3.1. F90 Serial and Parallel

F90 is described because it was taken as a reference for Python implementations, and was compiled with GNU gfortran. The serial version is the implementation of the algorithm described in the previous section, and the parallel version employs the standard MPI asynchronous non-blocking communication functions MPI_ISend() and MPI_IRecv(). At the end of each time step of the algorithm, synchronization is necessary for each sub-domain to update the phantom zones of all neighboring sub-domains. For a square grid with $ N \times N $ points and $ p $ MPI processes, each process is assigned to a sub-domain with a total of $ [(N / p) +2] \times [(N / p) +2 ] $ points. The part of the code that requires performance, updates the domain grid using the 5-point stencil (Listing 1).

Listing 1. Time-consuming part of the F90 code of the test problem.

do j = 2,by+1
  do i = 2,bx+1
    anew(i,j)= 1/2.0*(aold(i,j) + 1/4.0*(aold(i-1,j) + aold(i+1,j) + aold(i,j-1) + aold(i,j+1)))
  enddo
enddo

3.2. Standard Python Serial and Parallel

The portability of the F90 code to Python is straightforward, without any external library except the NumPy library of numerical tools. Part of the Python loops can be executed transparently by resources from the Numpy library. The structure and sequence of the original code are preserved and executed interactively by the Python interpreter in the Jupyter Notebook environment. In this way, it is easy to modify the code or its parameters, show and record the results, perform the prototyping to check the accuracy of the algorithm and document its code and description. In this step, the user can take advantage of the modular nature of Python to selectively optimize the code, for example, by porting a specific module to F90 or replacing it with a library function for performance. Parallelization is possible using the Python multiprocessing environment which provides many ways of providing parallel execution, according to the chosen library. However, in this work, the library mpi4py (MPI for Python) was used.

3.3. F2Py Serial and Parallel

F2Py is a wrapper that creates a Python module by compiling the F90 source code and requires the definition of a function with a list of arguments to be passed for the execution of the Python module, such as number of grid points, location and heat rate of sources, number of iterations, etc. In the case of the F90 code already parallelized with MPI, the module can be executed in parallel by the F90 code itself. However, if the F90 code has not yet been parallelized, the typical alternative is to use the mpi4py library (MPI for Python), but, eventually, it will be necessary to break the original code into parts and choose computationally intensive ones to parallelize with MPI. Therefore, F2Py seems more convenient when different Python modules need to be generated and called interactively. The mpi4py library resembles the F90 MPI and allows Python to perform a job using one or more shared memory computer nodes, each with multi-core processors.

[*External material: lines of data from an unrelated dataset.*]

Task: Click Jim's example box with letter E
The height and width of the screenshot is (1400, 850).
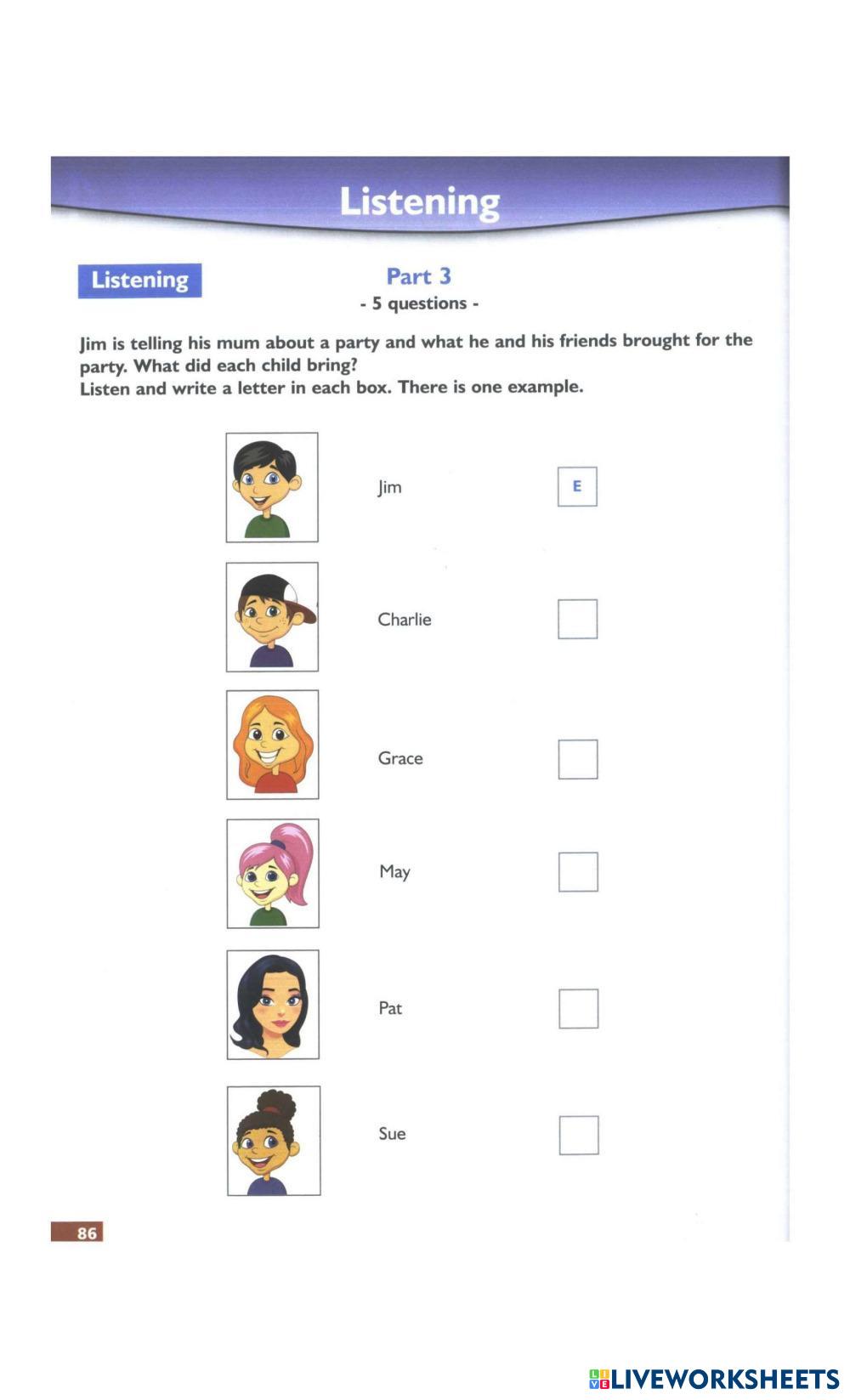Action: coord(577,486)
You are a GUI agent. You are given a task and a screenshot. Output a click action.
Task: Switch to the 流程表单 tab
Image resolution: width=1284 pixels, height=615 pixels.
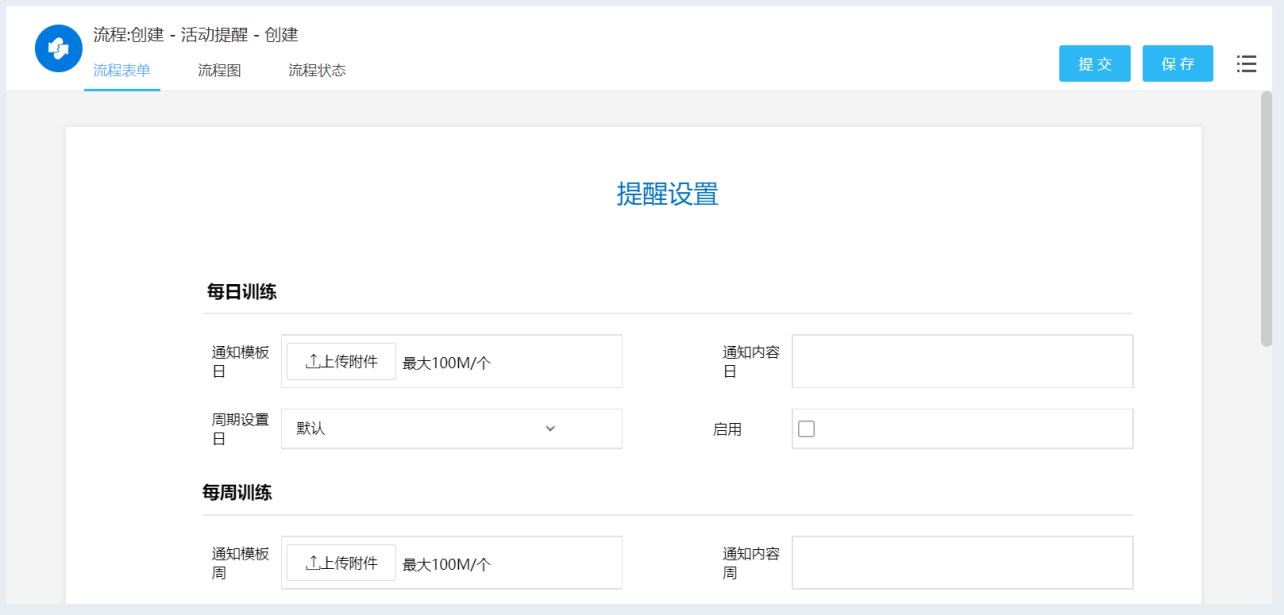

3.4. Cython Serial and Parallel

Cython is a static optimization compiler for the Python and Cython programming languages. It is generally used to create standard modules and to wrap C/C++ code. The Cython source code is first compiled for the C/C++ language, which is then compiled transparently by the operating system's standard compiler, generating executable machine code. Each module generated by Cython requires the definition of a corresponding standard Python function, and the performance depends on the syntactic and semantic extensions used, the resources used by the Python interpreter and the choice of libraries. The result of the compilation is a Python module that includes an API for the generated code. In the case of the serial test problem, the complete code was compiled by Cython, while in the case of the parallel code, a separate module was created compiling the double loop that updates the 2D domain, and then the mpi4py library was used. The time-consuming function that updates the domain grid using the 5-point stencil is shown in Listing 2.

Listing 2. Time-consuming part of the Cython code of the test problem.

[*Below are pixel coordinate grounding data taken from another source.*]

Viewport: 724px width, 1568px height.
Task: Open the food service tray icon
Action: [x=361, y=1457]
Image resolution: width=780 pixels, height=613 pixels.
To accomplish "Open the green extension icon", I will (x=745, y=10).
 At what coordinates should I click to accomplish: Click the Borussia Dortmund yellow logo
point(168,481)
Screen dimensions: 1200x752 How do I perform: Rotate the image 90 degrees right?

cpdef stp(double[:,::1] anew, double[:,::1] aold,Py_ssize_t by,Py_ssize_t bx) :
  for i in range(1,bx+1) :
    for j in range(1,by+1) :
      anew[i,j] = 1/2.0*(aold[i,j] + 1/4.0*(aold[i-1,j] + aold[i+1,j] + aold[i,j-1] + aold[i,j+1]))

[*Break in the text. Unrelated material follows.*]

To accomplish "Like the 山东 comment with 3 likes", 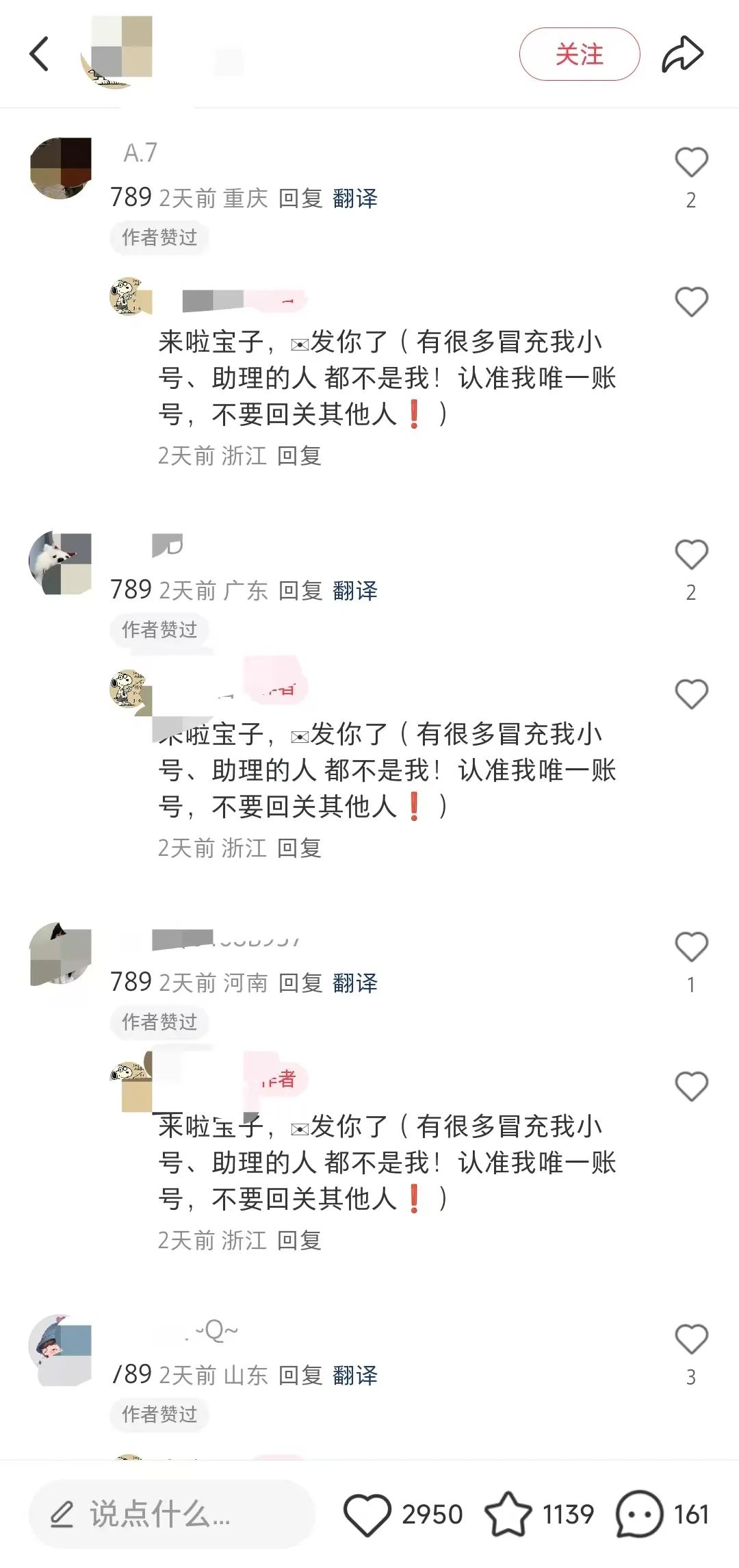I will [691, 1339].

3.5. Numba Serial and Parallel

Numba is a JIT (just-in-time) compiler, which compiles the code at run time and uses part of the Python language and part of the NumPy module. It uses resources from the LLVM project, which is a set of modular and reusable technologies and tools for building compilers, developed by the University of Illinois at Urbana-Campaign since 2000, which allows the generation of machine code optimized for CPU or GPU. In order to compile the code for the test problem, an approach similar to Cython was adopted, creating a Python function that embeds part of the code and is compiled by Numba. The rest of the Python code is interpreted by the standard Python, as it runs quickly. In the case of parallel code, to run on multiple cores, the mpi4py library is used, and GPU execution is also possible, as Numba supports part of the NVidia CUDA API, requiring the definition of the kernel that will run on the GPU. The processing performance for the Numba-GPU version is shown below in subsection 4.2. The time-consuming function is shown in Listing 3.

Listing 3. Time-consuming part of the Numba code of the test problem.

@jit(nopython=True)
def kernel(anew,aold):
  anew[1:-1,1:-1] = 1/2.0*(aold[1:-1,1:-1] + 1/4.0*(aold[2:,1:-1] + aold[:-2,1:-1] + aold[1:-1,2:] + aold[1:-1,:-2]))